When the shuttle pulled up to the parking lot, his eyes lit up, as he squealed “YELLOW BUS MAMA! MY YELLOW BUS!” He immediately began doing a window wiper hand motion, but I think was too excited to even remember the words to ‘wheels on the bus’ so I started the round of song for him, which he quickly joined in on.
Lucky for the little curly-haired toddler, it is also a very family and kid friendly event. Right away, Thatcher latched on to a pair of twin boys that looked uncannily like his friend Jacob. Because he doesn’t quite have the vocabulary yet to ask someone what their name is, he decided to name them the “Many Jacobs” and continued to chase them and yell, “Come back Many Jacobs! Come back!” throughout the day.
We were able to set up our chairs in a spot near my cousin Hannah’s food stand that also got shade for a good part of the day, and perfect sound from the stage. Although we didn’t spend much time actually sitting in the chairs until late at night.
The music was continuous and wonderful and Chasca and I both found ourselves dancing in place as we talked to people we knew.
Thatcher on the other hand, being quite the North Kickapoo Valley guy, was greeted by several friends of his great grandparents with whom he spends time regularly, but he acted shy, perhaps already embarrassed by his ol’ ma and dad in front of his friends.
Luckily for us, we were able to get him to have a snooze in the afternoon both days, which led to his fussiness staying to a minimum and much to everyone’s surprise, he hung out until the headlining acts both nights.
The local favorite Horseshoes and Hand Grenades took the stage Friday night and per usual put on quite the foot-stompin’ good time. However, the pitch of the bluegrass harmonica nearly awoke the little person wrapped up on my lap, leading us to depart early.
On Saturday night however, my ears were greeted by probably one of my new favorite bands, the Hog Slop String Band.
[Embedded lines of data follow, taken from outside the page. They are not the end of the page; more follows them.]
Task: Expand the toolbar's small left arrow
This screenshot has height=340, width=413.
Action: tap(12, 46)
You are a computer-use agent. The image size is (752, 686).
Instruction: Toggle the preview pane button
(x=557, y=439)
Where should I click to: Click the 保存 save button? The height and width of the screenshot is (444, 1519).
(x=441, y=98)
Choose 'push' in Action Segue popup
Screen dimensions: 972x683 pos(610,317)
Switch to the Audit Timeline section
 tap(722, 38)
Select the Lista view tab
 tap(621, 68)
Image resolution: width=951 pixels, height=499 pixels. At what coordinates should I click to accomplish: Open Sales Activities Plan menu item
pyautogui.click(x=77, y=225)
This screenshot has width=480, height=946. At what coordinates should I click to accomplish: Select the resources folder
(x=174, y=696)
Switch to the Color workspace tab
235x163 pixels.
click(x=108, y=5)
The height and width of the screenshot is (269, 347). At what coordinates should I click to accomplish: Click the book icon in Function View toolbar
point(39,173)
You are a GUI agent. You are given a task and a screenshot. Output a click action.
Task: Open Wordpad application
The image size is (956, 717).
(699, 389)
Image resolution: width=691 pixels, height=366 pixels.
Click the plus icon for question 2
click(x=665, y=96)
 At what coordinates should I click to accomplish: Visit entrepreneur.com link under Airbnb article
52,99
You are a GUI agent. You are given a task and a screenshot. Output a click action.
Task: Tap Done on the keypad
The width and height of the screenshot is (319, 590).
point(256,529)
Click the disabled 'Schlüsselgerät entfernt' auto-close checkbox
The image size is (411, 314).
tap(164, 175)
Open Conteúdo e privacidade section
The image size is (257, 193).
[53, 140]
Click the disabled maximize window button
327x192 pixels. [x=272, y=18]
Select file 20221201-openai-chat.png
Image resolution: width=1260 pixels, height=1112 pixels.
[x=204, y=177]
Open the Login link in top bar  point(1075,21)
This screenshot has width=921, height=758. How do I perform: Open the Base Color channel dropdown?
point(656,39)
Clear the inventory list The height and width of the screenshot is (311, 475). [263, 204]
I had been excited to see them since I read their silly name on the schedule. And, they certainly did not disappoint. It was the first live band I’ve ever seen featuring the instrument known to me as the gut bucket- or more commonly known as the washtub bass. Which for those of you not in the American folk music know, is basically a turned over galvanized wash tub with a string coming out of the middle, stretched taunt by a broom handle. The player of the gut bucket for the Hog Slop String band was named Pickles. He was seemingly quite the wild card, as video footage surfaced on Facebook a few days later of him taking a leap of faith into the arms of the Larryfest dancers and crowd surfing around a bit. Phenomenal stuff.
So if you haven’t given Larryfest a try, I suggest you start polishing your dancing boots and keep an eye out for when next years tickets go on sale, you won’t be disappointed.